The Mazda2 is equipped with ABS and Electronic Brake-force Distribution (EBD) as standard, with Dynamic Stability Control (DSC) available on the automatic model.
It is nice to see all models come with air conditioning, with top of the range models featuring automatic climate control air conditioning.
The Mazda2 boasts some of the segment's largest head and shoulder room, and that is evident when sitting in the car the cabin feels spacious and airy. There is ample space for driver and front passenger, and rear passengers aren't left out, with enough space for two adults in the back, although not necessarily on longer drives.
It was on longer journeys that we started to notice some downfalls of the Mazda2. On two occasions, we found that both as a driver and passenger, the seats don't provide enough support and comfort also road and wind noise also became intrusive, especially when driving at the national speed limit.

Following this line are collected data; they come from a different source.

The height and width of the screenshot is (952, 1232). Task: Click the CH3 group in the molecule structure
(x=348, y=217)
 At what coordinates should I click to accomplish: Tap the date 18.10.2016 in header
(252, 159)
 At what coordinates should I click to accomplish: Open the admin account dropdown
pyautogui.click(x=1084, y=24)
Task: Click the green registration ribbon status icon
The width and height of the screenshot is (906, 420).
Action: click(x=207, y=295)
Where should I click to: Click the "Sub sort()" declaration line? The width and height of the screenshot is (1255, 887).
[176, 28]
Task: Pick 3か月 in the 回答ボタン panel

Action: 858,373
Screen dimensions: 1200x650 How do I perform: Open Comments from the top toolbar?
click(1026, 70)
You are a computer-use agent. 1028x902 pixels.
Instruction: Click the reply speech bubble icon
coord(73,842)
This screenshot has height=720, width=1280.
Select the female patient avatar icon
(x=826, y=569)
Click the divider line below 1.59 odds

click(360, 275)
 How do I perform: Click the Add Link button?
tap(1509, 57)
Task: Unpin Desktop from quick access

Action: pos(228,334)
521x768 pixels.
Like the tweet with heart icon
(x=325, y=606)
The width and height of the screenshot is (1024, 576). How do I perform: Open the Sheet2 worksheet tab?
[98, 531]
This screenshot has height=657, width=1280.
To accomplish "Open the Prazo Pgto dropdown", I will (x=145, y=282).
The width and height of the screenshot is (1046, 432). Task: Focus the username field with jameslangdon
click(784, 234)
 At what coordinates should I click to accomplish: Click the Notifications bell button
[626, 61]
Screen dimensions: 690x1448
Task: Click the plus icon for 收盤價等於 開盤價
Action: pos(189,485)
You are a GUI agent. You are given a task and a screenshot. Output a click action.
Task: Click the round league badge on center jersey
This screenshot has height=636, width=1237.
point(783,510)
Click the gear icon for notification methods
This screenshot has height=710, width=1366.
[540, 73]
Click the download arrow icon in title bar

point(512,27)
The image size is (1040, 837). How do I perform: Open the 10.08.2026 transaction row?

The dash features the mp3 compatible CD/radio, with the piano black surround serving as a focal point. This shapely design has been carried over from the previous version of the Mazda2, and with good reason; it looks attractive and reaffirms the idea of quality and is in keeping with the overall look of the interior.
Located below the handbrake is an AUX input, for MP3 players, iPods and any device with a 3.5mm jack output. Whilst this is a welcome and very helpful addition to a standard stereo, there isn't a well defined area in which to sit your mp3 player, with the only realistic place being the drink holder.
Door speakers are now neodymium, a change from the ferrite type, allowing for a narrower design and weight saving – along with making the plastic moulding single-piece, a saving of .98kg was been achieved on the speakers alone.
Sound reproduction is pleasant, with crisp, clear vocals and good levels treble, mid and bass. If it weren't for the lack of mp3 player storage, the stereo would be hard to compete with on a like-for-like basis.
- Citroen C3
- Ford Fiesta
- Kia Picanto
- Mitsubishi Colt
- Renault Clio
- Vauxhall Agila
What We Liked
- Level of standard equipment
- Interior design
- Automatic gearbox
What We Disliked
- Road noise on the motorway
- Lack of mid-range power
- Manual rear windows
What We'd Like to See
- All-round electric windows
- A standard glovebox
- Six airbags as standard across the range
It is important to remember what the Mazda2's primary role is; carting children, friends, shopping and possibly the dog to, from and around town, and if that's what you use it for, there aren't many problems. It is, at the end of the day, easy to use and competitively priced - there are also some fun sporty-looking add-ons available if that's your kind of thing.
For town drivers who normally drive manual cars, it is definitely worth considering the automatic option, when we were test driving the car, we were unfortunate enough to get stuck in some road works, but thanks to the automatic gearbox we found the traffic easy to cope with.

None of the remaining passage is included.